## LESETEXT
■ ■ ■ ■ ■

Erik Martin
Die Geschichte der Sequoiafarm Kaldenkirchen
Die Sequoiafarm im Kaldenkirchener Grenzwald war ursprünglich
ein drei Morgen großes Gelände mit Heide und Ginster, auf dem während der
letzten Kriegsjahre ein kleines Fachwerkhaus errichtet wurde, um der Familie
Martin Schutz vor Bombenangriffen zu geben. Nach dem Krieg wurde es die Urzelle
für ein 2 ha großes Arboretum und gleichzeitig Liebhaberbaumschule mit dem
Schwerpunkt Sequoien, die das Zahnarztehepaar Ernst J. Martin und Illa Martin
mit großer Liebe und unendlicher Mühe aufbauten. Nach einem großen Brand 1947,
der fast den gesamten Wald vernichtete, den Sandboden weithin entblößte und
sogar Sandstürme zur Folge hatte, setzte sich Ernst J. Martin tatkräftig und mit
großem Erfolg für die Wiederaufforstung ein. Statt der bisherigen reinen
Kiefernmonokultur wurde der Grenzwald durch Roteichenbestände aufgelockert und
Windschutzalleen aus Birke, Ahorn, Mährischer Eberesche, Robinien, Linden und
Edelkastanien angelegt.

■ ■ ■ ■ ■

## AUFGABENMATERIAL

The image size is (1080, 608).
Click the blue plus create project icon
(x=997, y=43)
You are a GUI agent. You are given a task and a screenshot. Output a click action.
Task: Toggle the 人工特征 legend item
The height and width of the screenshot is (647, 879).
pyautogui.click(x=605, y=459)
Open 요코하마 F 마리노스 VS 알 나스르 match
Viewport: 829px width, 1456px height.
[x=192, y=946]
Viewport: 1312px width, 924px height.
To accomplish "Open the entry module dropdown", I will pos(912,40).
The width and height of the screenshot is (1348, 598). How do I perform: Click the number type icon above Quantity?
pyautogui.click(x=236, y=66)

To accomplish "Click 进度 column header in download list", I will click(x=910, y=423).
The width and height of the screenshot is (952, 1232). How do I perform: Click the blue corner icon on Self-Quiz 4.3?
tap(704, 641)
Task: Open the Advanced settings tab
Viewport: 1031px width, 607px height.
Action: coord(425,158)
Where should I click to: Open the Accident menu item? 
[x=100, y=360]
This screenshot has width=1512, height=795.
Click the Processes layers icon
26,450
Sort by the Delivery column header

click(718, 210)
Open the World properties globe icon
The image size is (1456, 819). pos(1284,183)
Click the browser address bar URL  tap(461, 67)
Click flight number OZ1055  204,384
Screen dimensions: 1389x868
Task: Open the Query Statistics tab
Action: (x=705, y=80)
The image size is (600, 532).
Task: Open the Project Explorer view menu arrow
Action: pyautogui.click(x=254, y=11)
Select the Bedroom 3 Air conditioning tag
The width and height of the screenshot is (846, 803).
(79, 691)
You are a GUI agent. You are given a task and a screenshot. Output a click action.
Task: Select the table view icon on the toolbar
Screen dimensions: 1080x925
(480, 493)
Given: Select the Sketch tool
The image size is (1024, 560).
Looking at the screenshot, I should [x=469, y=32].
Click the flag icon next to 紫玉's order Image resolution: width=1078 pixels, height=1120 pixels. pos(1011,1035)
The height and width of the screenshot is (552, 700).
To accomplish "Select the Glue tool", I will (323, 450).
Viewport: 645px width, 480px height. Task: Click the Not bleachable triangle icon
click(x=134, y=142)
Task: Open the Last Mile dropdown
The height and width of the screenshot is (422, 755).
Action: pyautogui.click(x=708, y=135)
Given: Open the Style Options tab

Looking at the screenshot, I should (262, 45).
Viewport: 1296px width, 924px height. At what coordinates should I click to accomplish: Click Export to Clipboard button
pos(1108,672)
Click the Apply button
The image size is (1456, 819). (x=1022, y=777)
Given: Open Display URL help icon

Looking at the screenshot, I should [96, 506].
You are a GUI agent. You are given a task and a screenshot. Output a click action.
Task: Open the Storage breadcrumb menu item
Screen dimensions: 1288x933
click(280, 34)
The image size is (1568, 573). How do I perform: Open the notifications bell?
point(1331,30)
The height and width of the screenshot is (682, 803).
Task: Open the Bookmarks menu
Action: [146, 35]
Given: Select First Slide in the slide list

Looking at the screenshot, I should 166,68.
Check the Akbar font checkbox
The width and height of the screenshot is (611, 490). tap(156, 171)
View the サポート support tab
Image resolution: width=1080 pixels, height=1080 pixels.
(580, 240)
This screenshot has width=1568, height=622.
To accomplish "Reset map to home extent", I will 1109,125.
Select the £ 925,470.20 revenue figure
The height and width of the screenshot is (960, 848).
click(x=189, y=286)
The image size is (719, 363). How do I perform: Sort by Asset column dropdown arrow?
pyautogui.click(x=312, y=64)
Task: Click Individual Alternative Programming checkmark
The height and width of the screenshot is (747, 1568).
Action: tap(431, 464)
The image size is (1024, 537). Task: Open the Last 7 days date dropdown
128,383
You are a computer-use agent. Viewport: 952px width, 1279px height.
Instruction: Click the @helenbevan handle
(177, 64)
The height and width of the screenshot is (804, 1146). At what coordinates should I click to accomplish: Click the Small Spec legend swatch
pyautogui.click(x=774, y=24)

■ ■ ■ ■ ■

## AUFGABE A
Übersetze aus dem Lesetext über die Sequoiafarm diesen Satz ins Englische: „Nach einem großen Brand 1947, der fast den gesamten Wald vernichtete, den Sandboden weithin entblößte und sogar Sandstürme zur Folge hatte, setzte sich Ernst J. Martin tatkräftig und mit großem Erfolg für die Wiederaufforstung ein.“
## AUFGABE B
Schreib aus den Zeilen unter dem Lesetext alles unverändert ab, von der Zeile mit „Click the Apply button“ bis hinunter zur letzten dieser Zeilen.

## VOLLSTÄNDIGE ANTWORT A
After a major fire in 1947, which destroyed almost the entire forest, exposed the sandy soil far and wide and even caused sandstorms, Ernst J. Martin worked energetically and with great success for the reforestation.

## VOLLSTÄNDIGE ANTWORT B
Click the Apply button
The image size is (1456, 819). (x=1022, y=777)
Given: Open Display URL help icon

Looking at the screenshot, I should [96, 506].
You are a GUI agent. You are given a task and a screenshot. Output a click action.
Task: Open the Storage breadcrumb menu item
Screen dimensions: 1288x933
click(280, 34)
The image size is (1568, 573). How do I perform: Open the notifications bell?
point(1331,30)
The height and width of the screenshot is (682, 803).
Task: Open the Bookmarks menu
Action: [146, 35]
Given: Select First Slide in the slide list

Looking at the screenshot, I should 166,68.
Check the Akbar font checkbox
The width and height of the screenshot is (611, 490). tap(156, 171)
View the サポート support tab
Image resolution: width=1080 pixels, height=1080 pixels.
(580, 240)
This screenshot has width=1568, height=622.
To accomplish "Reset map to home extent", I will 1109,125.
Select the £ 925,470.20 revenue figure
The height and width of the screenshot is (960, 848).
click(x=189, y=286)
The image size is (719, 363). How do I perform: Sort by Asset column dropdown arrow?
pyautogui.click(x=312, y=64)
Task: Click Individual Alternative Programming checkmark
The height and width of the screenshot is (747, 1568).
Action: tap(431, 464)
The image size is (1024, 537). Task: Open the Last 7 days date dropdown
128,383
You are a computer-use agent. Viewport: 952px width, 1279px height.
Instruction: Click the @helenbevan handle
(177, 64)
The height and width of the screenshot is (804, 1146). At what coordinates should I click to accomplish: Click the Small Spec legend swatch
pyautogui.click(x=774, y=24)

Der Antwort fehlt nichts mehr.